Oggi in Italia ci sono circa 75mila malati di sclerosi multipla. Quali soni i progressi della ricerca scientifica?

«I progressi sono molti, adesso con le nuove metodiche d'indagine si può avere una diagnosi precoce e con le nuove terapia si può intervenire rallentando il processo di peggioramento della malattia, quindi anche quella paura dell'invalidità forte, della sedia a rotelle, si allontana perché, se inizi a curarti da subito, hai più speranze di non arrivare mia ad una invalidità grave. La speranza, è in queste terapie che stanno davvero facendo dei passi da gigante per la sclerosi multipla».

"Avere una grande fede" ed insieme il sostegno di tuo marito e della tua famiglia, sono i tuoi più grandi alleati. C'è chi è meno fortunato, cosa ti senti di dire a queste persone?

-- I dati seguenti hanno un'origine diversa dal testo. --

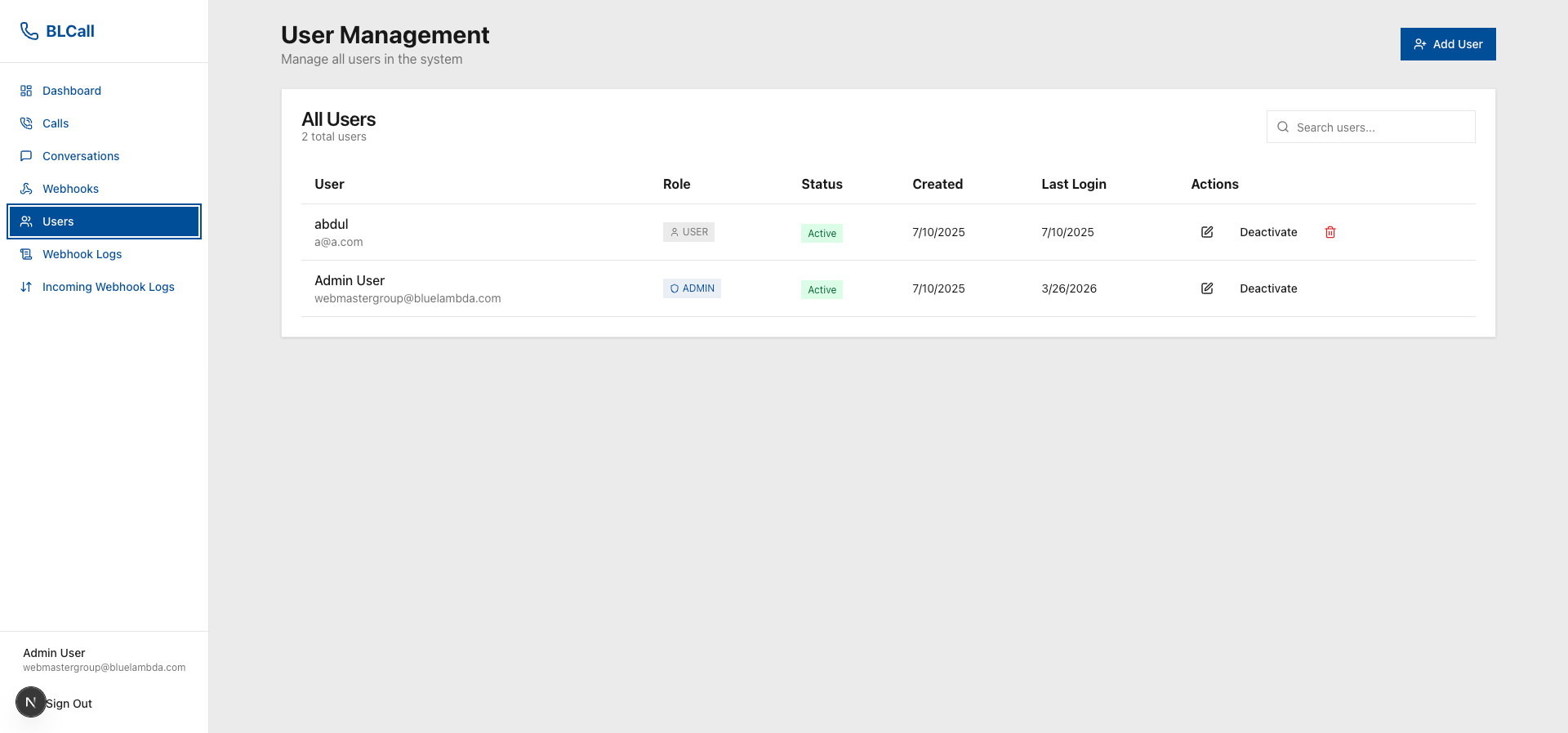
Task: Open Incoming Webhook Logs
Action: pos(108,287)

«Lo dico sempre, sono una disabile fortunata. Faccio il lavoro che amo, ho una famiglia un marito che mi ama. Sono assolutamente fortunata nella sfortuna. Ci sono persone da sole, che non hanno nessuno accanto, che vivono solo della pensione di invalidità, che hanno difficoltà a trovare un lavoro. A queste persone dico: So che per voi è difficile e che per me è più semplice parlare, è vero, ma anche nel momento di grande difficoltà dobbiamo avere la speranza.

La fede mi ha dato la luce della speranza. Molte persone non hanno fede. Mi sono aggrappata alla preghiera. Le persone che non hanno fede, si aggrappino ad un sogno ad un obiettivo. E 'importante non lasciarsi vincere, perché la malattia è subdola è lì pronta in agguato. Se noi le permettiamo di occupare tutte le nostre 24 ore lei lo fa. Noi non gli e lo dobbiamo permettere».

Riuscire a trovare il sorriso, in certi casi, può essere un’ardua impresa ma non è impossibile. La storia di Antonella, in continuo divenire, rappresenta una testimonianza diretta di chi ha voglia di dire “sì alla vita” nonostante le avversità, di chi ha scelto e sceglie ogni giorno di “volare” alto nella semplicità del vivere quotidiano di una persona qualunque che ama la vita.

Antonella, parafrasando una frase del tuo libro. "E' più forte la voglia di volare che la paura di cadere?"

«Finché la mia vita continuerà ad essere piena come è adesso e continuerà ad avere obiettivi raggiunti, considererò la malattia un inquilino scomodo ma che non può permettersi di dettare legge».